Restate the last part of the records below word for word, beginning at the line with "Task: Remove the" and ending at the final line.
─── PROVIDED DATA ───
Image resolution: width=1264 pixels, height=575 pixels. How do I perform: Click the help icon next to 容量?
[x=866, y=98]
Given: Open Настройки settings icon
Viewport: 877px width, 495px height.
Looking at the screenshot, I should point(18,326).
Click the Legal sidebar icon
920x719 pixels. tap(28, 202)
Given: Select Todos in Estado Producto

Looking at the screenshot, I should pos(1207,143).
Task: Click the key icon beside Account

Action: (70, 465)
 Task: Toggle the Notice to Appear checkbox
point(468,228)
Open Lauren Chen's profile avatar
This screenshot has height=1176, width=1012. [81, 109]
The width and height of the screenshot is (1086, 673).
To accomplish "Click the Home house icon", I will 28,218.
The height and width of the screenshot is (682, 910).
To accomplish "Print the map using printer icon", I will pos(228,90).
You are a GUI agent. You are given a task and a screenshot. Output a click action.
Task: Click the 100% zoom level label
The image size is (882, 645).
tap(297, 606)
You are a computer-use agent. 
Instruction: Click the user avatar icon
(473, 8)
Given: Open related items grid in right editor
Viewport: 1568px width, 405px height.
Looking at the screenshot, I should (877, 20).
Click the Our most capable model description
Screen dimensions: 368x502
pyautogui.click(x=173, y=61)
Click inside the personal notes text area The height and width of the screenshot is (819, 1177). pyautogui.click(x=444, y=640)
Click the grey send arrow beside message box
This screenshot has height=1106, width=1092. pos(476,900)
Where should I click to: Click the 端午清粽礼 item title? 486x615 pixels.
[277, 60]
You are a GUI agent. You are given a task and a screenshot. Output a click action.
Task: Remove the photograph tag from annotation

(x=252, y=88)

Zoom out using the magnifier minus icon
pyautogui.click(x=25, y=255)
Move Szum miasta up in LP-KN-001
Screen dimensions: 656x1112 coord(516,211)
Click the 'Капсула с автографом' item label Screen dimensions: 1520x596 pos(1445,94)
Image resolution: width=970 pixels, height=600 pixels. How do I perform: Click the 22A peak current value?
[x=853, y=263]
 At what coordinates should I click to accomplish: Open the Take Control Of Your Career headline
───
TASK SOLUTION:
Task: Remove the photograph tag from annotation

(x=252, y=88)

Zoom out using the magnifier minus icon
pyautogui.click(x=25, y=255)
Move Szum miasta up in LP-KN-001
Screen dimensions: 656x1112 coord(516,211)
Click the 'Капсула с автографом' item label Screen dimensions: 1520x596 pos(1445,94)
Image resolution: width=970 pixels, height=600 pixels. How do I perform: Click the 22A peak current value?
[x=853, y=263]
 At what coordinates should I click to accomplish: Open the Take Control Of Your Career headline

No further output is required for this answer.